__HOW TO COMPLETE THIS TASK__. Can you transcribe the Mote internship page, everything from "We at Mote are" down to "Mote, click here.", word for word?

__DOCUMENT EXTRACT__.
"""
*Formerly Mote Research Experience for Undergraduates Program

We at Mote are scientists, explorers and stewards of the ocean. Focused on research and education, we work to create a better environment for ourselves and our families. The answers are in the ocean. Together, we will find them. 

For more about Mote, click here.

Join us for an online info session to learn more about the Mote Undergraduate Research Experience (URE) Program.   To register, click the available dates below.  

​Unable to attend either of the above info sessions? Submit your questions here


The Mote URE Summer season will run from May 26 - August 3, 2024.

Application deadline is February 15th. 

This program offers a residential research experience for undergraduates and is designed to provide hands-on opportunities to participate in scientific research under the mentorship of Mote scientists. Students gain experience in scientific research, science communication and attend research seminars and workshops on career skills. The experience gained through a Mote research internship will enhance both the knowledge and experience needed for entry-level employment as well as graduate studies within related fields. Interns will participate in scientific projects being conducted in their mentor’s area of expertise. The goal of this program is to broaden participation of historically underserved, underrepresented groups in marine STEM including underrepresented minorities. (Underrepresented minorities are African Americans, Hispanics, American Indians, Alaska Natives, and Native Hawaiians or Other Pacific Islanders.) However, students of any race, ethnicity or identity are welcome to apply.


  • U.S. citizens or permanent residents of the U.S. or its territories.
  • Currently enrolled* in a degree program (full-time or part-time) leading to a baccalaureate degree.
  • First-time URE participants. Priority will be given to students who have not completed an NSF URE internship program.
  • Available for the full duration of the program, from May 26 to August 3, 2024. For questions regarding scheduling conflicts, please see our URE FAQ page.

No former research or internship experience necessary.

Student participants will:

  • Be involved in scientific research projects under the direction of a Mote scientist.
  • Gain experience in planning and implementing research through involvement in on-going research projects.
  • Present a final poster or presentation.
"""
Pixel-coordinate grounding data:
"""
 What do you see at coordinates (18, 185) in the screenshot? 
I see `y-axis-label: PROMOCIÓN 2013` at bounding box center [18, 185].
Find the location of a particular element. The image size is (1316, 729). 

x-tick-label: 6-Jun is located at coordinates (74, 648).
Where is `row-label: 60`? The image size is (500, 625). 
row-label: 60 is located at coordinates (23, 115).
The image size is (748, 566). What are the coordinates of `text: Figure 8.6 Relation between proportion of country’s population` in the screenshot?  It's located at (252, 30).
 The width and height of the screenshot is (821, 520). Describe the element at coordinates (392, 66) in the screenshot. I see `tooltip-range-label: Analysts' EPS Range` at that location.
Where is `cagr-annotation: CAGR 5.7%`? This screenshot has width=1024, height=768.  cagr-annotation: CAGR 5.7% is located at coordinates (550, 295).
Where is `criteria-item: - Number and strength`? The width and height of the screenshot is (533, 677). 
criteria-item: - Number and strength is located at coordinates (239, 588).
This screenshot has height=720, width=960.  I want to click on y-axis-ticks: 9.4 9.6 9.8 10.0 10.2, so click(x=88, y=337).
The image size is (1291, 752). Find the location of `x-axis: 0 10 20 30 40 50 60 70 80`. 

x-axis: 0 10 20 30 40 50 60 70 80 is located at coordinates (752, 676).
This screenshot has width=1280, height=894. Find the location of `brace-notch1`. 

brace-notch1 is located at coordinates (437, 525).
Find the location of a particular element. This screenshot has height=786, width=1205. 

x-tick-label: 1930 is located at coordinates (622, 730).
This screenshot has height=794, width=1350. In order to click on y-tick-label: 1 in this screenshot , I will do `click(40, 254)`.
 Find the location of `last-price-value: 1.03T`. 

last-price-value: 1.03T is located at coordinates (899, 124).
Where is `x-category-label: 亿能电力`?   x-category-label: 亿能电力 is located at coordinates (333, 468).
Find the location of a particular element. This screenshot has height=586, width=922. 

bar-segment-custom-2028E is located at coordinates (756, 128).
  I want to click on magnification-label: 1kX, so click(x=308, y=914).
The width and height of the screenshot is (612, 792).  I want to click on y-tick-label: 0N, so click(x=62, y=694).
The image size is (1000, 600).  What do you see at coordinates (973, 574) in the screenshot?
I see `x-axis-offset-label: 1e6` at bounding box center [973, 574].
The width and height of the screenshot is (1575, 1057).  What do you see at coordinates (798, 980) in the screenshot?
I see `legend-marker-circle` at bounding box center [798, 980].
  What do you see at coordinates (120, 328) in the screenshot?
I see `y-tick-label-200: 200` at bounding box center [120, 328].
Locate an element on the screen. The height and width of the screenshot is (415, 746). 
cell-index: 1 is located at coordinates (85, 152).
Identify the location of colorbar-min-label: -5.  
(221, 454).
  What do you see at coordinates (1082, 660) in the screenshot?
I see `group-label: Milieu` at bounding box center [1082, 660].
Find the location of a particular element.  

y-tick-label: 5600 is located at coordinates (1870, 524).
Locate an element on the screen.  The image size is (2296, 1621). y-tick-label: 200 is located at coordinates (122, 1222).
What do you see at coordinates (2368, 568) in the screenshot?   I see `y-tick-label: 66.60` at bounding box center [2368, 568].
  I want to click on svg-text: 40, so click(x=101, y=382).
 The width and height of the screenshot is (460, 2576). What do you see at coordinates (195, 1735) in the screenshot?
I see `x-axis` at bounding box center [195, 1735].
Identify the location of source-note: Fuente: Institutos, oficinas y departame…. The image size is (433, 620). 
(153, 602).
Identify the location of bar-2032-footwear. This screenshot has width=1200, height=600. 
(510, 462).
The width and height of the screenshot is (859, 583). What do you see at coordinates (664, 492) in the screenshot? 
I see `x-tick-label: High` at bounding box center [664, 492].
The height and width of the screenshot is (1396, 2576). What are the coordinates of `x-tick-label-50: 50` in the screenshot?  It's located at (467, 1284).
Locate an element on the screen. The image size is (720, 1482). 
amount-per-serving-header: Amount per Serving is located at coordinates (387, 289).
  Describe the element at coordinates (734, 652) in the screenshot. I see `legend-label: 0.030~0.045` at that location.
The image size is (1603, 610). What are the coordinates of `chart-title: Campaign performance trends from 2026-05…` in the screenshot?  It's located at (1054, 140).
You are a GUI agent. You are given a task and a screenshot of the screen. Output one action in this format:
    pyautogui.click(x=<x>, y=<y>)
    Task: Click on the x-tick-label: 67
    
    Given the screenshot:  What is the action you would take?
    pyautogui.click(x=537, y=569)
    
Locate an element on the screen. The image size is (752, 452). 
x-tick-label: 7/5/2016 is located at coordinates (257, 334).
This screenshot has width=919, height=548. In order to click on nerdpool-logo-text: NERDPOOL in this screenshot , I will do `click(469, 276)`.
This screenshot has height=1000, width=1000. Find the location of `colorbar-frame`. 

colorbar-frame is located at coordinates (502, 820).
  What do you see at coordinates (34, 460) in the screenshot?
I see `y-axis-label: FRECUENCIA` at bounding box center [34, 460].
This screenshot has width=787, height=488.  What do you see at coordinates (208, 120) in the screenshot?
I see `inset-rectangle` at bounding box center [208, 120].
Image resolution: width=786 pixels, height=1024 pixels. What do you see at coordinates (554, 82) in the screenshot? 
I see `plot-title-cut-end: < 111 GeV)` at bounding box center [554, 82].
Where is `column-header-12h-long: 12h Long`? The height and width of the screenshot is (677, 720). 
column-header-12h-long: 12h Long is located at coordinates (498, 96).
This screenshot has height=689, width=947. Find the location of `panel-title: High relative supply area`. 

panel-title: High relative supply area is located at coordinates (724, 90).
"""
__RESULT OF THIS EXERCISE__.
We at Mote are scientists, explorers and stewards of the ocean. Focused on research and education, we work to create a better environment for ourselves and our families. The answers are in the ocean. Together, we will find them. 

For more about Mote, click here.